A leaf is a node with no children.
Example 1:
Input: root = [5,4,8,11,null,13,4,7,2,null,null,null,1], targetSum = 22
Output: true
Explanation: The root-to-leaf path with the target sum is shown.
Example 2:
Input: root = [1,2,3], targetSum = 5
Output: false
Explanation: There two root-to-leaf paths in the tree:
(1 --> 2): The sum is 3.
(1 --> 3): The sum is 4.
There is no root-to-leaf path with sum = 5.
Constraints:
The number of nodes in the tree is in the range
[0, 5000]
.-1000 <= Node.val <= 1000
-1000 <= targetSum <= 1000
Approach
This solution uses a recursive approach to traverse the binary tree and check if there exists a path from the root to a leaf node whose values sum up to the target sum.
The base cases handle empty subtrees and leaf nodes, while the recursive calls check the left and right child nodes by subtracting the current node's value from the target sum.
Solution
Solve it here
class Solution {
public boolean hasPathSum(TreeNode root, int targetSum) {
if (root == null) {
return false;
}
// Check if the current node is a leaf node and its value matches the target sum
if (root.left == null && root.right == null && root.val == targetSum) {
return true;
}
// Recursively check if the target sum can be reached by traversing the left or right subtree
boolean left = hasPathSum(root.left, targetSum - root.val);
boolean right = hasPathSum(root.right, targetSum - root.val);
return left || right;
}
}
Time and space complexity
Time Complexity: The time complexity of the above solution is O(n), where n is the number of nodes in the binary tree.
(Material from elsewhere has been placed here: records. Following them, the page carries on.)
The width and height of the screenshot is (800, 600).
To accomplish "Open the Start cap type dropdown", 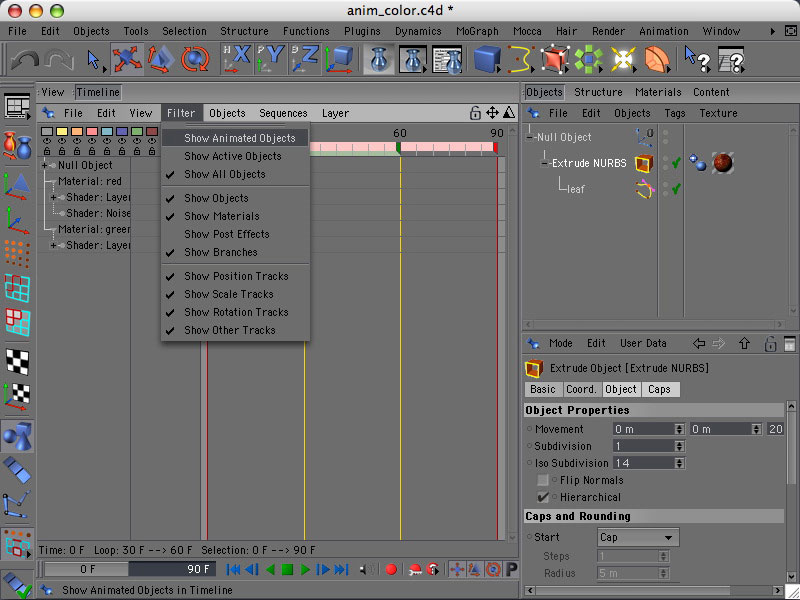I will tap(637, 537).
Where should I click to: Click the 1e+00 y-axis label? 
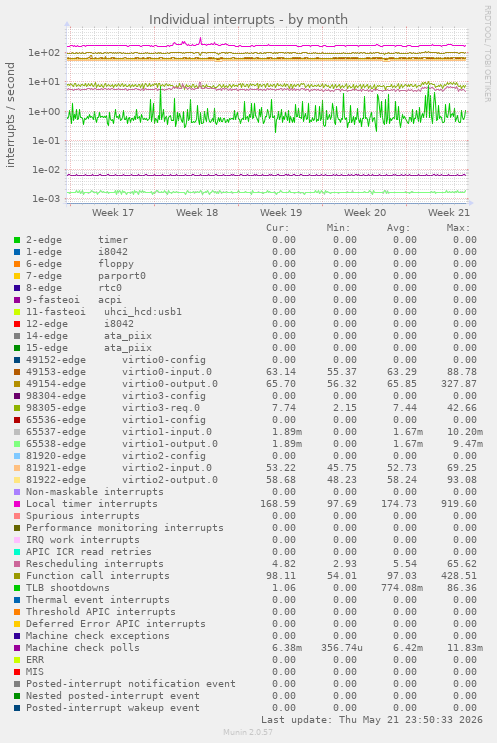[44, 112]
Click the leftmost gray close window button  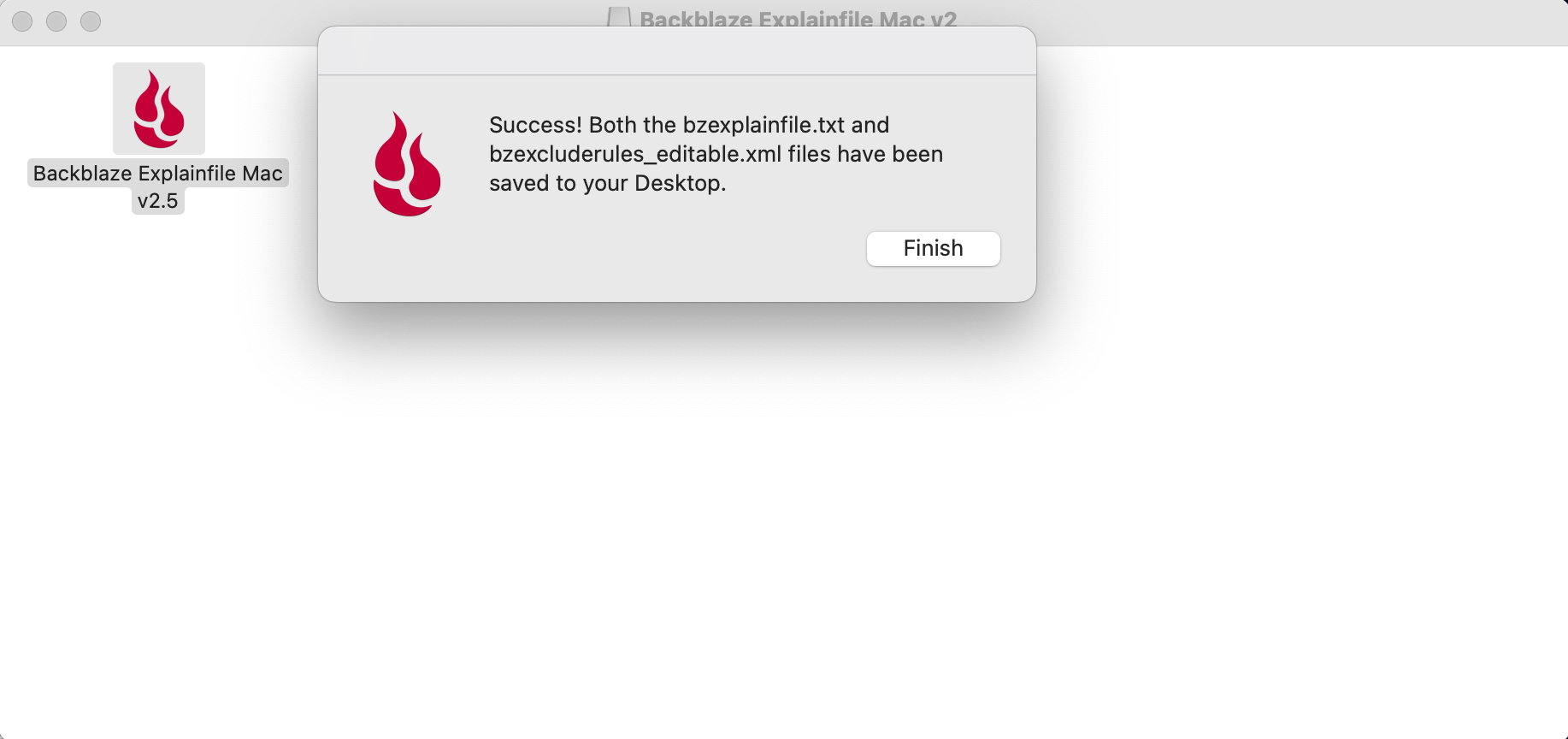click(x=22, y=21)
This is because the solution recursively traverses each node exactly once.
Space Complexity: The space complexity of the solution is O(h), where h is the height of the binary tree. In the worst-case scenario, where the binary tree is skewed and resembles a linked list, the height can be equal to the number of nodes, resulting in a space complexity of O(n). However, in a balanced binary tree, the height is log(n), leading to a space complexity of O(log(n)). This space is used for the recursive call stack during the traversal process.